TASK DETAILS: Output all of the lines below exactly, and leave out each image.

───── RECORDS SHOWN ─────

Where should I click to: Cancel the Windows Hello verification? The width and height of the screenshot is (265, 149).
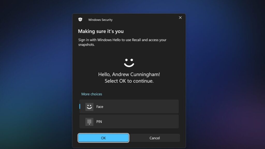pos(154,138)

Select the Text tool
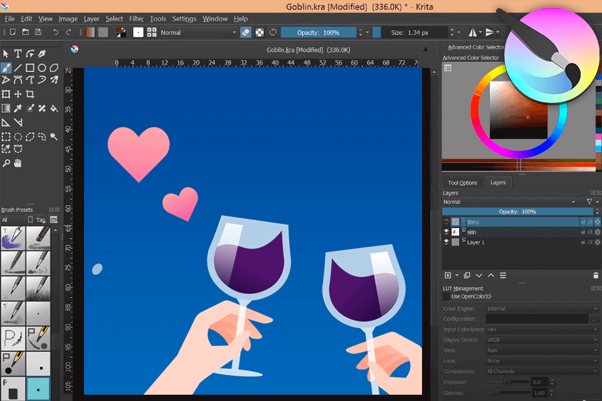(17, 53)
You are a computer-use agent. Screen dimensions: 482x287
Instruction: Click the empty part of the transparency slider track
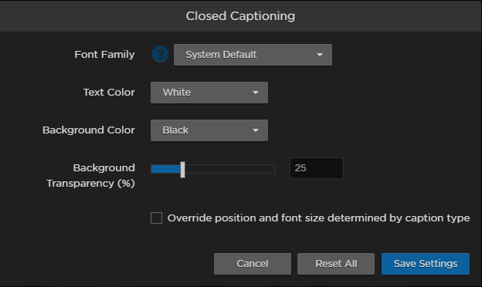point(230,169)
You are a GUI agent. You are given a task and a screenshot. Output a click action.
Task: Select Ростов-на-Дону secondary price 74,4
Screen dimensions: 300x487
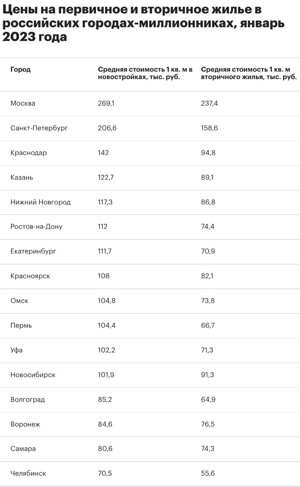pyautogui.click(x=208, y=226)
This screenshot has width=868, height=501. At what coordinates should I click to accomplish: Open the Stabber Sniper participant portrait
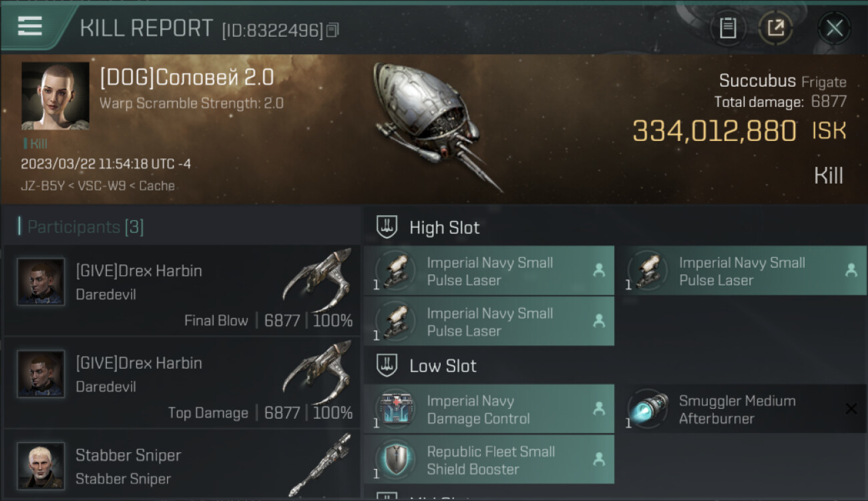coord(41,466)
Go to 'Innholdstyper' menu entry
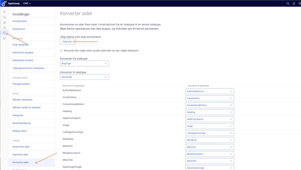Viewport: 301px width, 170px height. pyautogui.click(x=20, y=21)
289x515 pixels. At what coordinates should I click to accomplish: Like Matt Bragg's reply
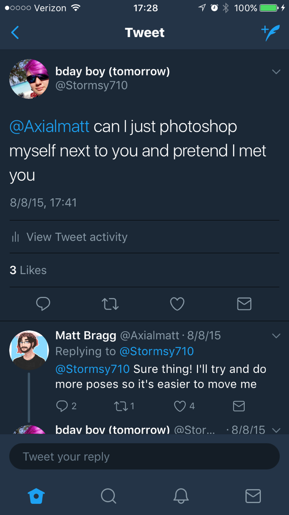[x=180, y=406]
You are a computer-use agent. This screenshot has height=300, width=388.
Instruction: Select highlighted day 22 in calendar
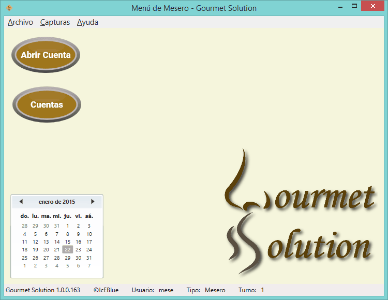[67, 249]
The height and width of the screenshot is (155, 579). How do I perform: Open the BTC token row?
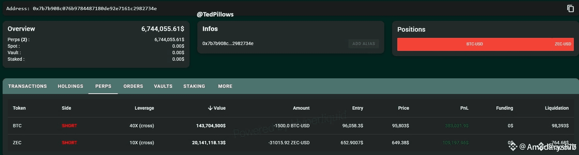(x=291, y=126)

─────

EXPECTED ANSWER:
Where should I click to: Cancel the Windows Hello verification? The width and height of the screenshot is (265, 149).
pos(154,138)

Select the Text tool
(17, 53)
You are a computer-use agent. Screen dimensions: 482x287
Instruction: Click the empty part of the transparency slider track
point(230,169)
You are a GUI agent. You are given a task and a screenshot. Output a click action.
Task: Select Ростов-на-Дону secondary price 74,4
Screen dimensions: 300x487
pyautogui.click(x=208, y=226)
This screenshot has width=868, height=501. At what coordinates should I click to accomplish: Open the Stabber Sniper participant portrait
coord(41,466)
Go to 'Innholdstyper' menu entry
Viewport: 301px width, 170px height. pyautogui.click(x=20, y=21)
289x515 pixels. At what coordinates should I click to accomplish: Like Matt Bragg's reply
[x=180, y=406]
You are a computer-use agent. This screenshot has height=300, width=388.
Instruction: Select highlighted day 22 in calendar
[67, 249]
The height and width of the screenshot is (155, 579). How do I perform: Open the BTC token row?
(x=291, y=126)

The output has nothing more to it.